**What you should do**
Put the records below, from the start through the line containing "906x584 pixels. [x=857, y=53]", into a numbered list, leaving out any blank lines.

**Information shown**
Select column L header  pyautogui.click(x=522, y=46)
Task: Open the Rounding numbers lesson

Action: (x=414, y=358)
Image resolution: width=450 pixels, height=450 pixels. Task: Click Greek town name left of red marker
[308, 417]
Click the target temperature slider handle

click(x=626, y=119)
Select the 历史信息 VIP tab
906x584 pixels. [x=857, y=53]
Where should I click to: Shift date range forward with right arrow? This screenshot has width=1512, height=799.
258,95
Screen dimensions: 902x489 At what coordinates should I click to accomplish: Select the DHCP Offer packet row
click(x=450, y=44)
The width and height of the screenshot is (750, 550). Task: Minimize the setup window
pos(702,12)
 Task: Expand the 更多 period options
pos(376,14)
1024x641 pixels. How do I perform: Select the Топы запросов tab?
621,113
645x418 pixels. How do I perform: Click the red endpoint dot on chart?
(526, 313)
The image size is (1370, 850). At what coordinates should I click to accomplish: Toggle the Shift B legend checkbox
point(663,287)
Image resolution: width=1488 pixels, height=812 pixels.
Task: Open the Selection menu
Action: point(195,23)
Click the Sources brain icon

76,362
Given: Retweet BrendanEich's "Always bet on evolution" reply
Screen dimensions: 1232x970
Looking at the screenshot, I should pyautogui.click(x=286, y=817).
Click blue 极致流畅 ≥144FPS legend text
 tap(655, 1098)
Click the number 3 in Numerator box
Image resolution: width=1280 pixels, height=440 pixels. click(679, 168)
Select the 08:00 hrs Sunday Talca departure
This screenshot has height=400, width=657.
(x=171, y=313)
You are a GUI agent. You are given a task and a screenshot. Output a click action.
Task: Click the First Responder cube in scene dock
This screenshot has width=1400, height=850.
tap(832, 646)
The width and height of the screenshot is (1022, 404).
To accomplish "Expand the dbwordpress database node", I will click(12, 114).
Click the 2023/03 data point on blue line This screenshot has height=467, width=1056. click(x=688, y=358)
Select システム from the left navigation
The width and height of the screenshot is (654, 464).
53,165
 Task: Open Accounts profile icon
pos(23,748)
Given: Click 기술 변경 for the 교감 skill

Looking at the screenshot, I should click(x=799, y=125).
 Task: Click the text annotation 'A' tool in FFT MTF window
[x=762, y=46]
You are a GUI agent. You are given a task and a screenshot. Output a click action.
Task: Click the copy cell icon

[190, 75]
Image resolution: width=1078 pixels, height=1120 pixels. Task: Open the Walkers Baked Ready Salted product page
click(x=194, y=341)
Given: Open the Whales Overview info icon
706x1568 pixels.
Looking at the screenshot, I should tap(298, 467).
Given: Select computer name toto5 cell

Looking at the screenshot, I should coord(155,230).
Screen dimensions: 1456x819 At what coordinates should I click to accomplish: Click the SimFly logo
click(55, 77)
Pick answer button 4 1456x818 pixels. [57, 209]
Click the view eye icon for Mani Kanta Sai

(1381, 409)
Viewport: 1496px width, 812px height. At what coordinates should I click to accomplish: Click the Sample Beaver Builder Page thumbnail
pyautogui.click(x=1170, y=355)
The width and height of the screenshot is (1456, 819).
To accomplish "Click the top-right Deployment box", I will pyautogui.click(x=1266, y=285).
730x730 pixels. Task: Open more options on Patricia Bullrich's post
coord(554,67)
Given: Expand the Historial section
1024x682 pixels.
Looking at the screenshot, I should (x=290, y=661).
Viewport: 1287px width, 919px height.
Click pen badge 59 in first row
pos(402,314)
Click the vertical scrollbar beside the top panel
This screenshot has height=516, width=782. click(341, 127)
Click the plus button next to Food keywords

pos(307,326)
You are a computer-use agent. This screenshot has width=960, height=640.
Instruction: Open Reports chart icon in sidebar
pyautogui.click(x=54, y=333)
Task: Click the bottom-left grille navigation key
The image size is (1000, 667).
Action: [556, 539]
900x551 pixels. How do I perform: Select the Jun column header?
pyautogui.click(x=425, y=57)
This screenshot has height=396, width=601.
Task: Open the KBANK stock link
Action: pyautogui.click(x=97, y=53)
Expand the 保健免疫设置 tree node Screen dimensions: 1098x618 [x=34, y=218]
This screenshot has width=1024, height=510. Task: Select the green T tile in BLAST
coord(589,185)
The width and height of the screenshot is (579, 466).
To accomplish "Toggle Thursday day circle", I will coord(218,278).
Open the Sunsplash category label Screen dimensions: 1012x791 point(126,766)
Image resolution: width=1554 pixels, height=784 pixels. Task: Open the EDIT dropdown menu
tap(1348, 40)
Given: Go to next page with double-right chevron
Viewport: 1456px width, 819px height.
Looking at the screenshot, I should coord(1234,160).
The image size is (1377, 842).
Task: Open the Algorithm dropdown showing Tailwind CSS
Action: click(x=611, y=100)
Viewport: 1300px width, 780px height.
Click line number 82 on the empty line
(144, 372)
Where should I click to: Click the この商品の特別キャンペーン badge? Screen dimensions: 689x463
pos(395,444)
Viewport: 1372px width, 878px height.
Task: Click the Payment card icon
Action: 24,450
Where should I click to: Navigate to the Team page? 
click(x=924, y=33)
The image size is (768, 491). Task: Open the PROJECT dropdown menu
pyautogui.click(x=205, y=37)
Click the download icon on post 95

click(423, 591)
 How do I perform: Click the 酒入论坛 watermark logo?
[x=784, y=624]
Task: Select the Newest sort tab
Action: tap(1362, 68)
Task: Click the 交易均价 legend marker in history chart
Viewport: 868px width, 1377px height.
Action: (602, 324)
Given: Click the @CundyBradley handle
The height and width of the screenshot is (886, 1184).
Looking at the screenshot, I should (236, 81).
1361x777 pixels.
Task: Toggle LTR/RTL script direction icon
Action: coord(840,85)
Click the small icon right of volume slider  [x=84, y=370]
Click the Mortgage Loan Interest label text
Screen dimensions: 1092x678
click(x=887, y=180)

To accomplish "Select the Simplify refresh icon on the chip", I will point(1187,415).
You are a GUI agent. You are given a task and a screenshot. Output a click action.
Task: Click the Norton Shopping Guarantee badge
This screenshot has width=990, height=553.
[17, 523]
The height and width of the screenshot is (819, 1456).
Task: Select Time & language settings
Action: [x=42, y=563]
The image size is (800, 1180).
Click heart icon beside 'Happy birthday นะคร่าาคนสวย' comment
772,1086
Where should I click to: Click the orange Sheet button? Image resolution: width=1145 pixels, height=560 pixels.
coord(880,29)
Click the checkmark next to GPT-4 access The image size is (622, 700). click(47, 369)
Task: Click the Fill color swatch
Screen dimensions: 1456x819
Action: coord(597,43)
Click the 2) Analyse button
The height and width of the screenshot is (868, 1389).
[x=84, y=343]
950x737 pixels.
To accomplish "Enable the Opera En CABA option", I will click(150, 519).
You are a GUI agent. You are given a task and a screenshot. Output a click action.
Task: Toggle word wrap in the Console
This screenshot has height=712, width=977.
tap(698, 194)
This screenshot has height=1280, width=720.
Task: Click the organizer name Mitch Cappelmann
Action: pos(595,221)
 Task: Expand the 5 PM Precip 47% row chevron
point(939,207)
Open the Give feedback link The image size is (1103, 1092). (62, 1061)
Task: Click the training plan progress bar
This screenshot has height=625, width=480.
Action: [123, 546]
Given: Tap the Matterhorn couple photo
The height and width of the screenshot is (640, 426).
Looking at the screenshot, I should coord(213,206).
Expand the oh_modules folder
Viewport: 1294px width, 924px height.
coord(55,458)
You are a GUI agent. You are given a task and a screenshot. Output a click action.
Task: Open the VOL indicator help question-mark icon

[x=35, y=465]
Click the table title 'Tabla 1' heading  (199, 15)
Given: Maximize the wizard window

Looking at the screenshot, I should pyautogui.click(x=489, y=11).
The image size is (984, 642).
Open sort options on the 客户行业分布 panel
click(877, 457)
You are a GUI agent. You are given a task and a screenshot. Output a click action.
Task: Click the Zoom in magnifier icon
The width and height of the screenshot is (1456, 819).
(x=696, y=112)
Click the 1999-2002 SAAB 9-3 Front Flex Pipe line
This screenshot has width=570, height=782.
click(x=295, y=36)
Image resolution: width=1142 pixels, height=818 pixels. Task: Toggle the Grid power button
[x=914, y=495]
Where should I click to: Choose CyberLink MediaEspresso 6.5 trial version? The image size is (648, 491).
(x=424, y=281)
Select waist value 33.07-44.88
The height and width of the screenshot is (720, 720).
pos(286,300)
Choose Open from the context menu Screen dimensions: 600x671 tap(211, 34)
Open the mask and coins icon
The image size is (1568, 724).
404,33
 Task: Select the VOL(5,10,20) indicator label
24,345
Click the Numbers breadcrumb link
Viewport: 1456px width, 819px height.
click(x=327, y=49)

**Solution to this problem**
1. Select column L header  pyautogui.click(x=522, y=46)
2. Task: Open the Rounding numbers lesson
3. Action: (x=414, y=358)
4. Image resolution: width=450 pixels, height=450 pixels. Task: Click Greek town name left of red marker
5. [308, 417]
6. Click the target temperature slider handle
7. click(x=626, y=119)
8. Select the 历史信息 VIP tab
9. 906x584 pixels. [x=857, y=53]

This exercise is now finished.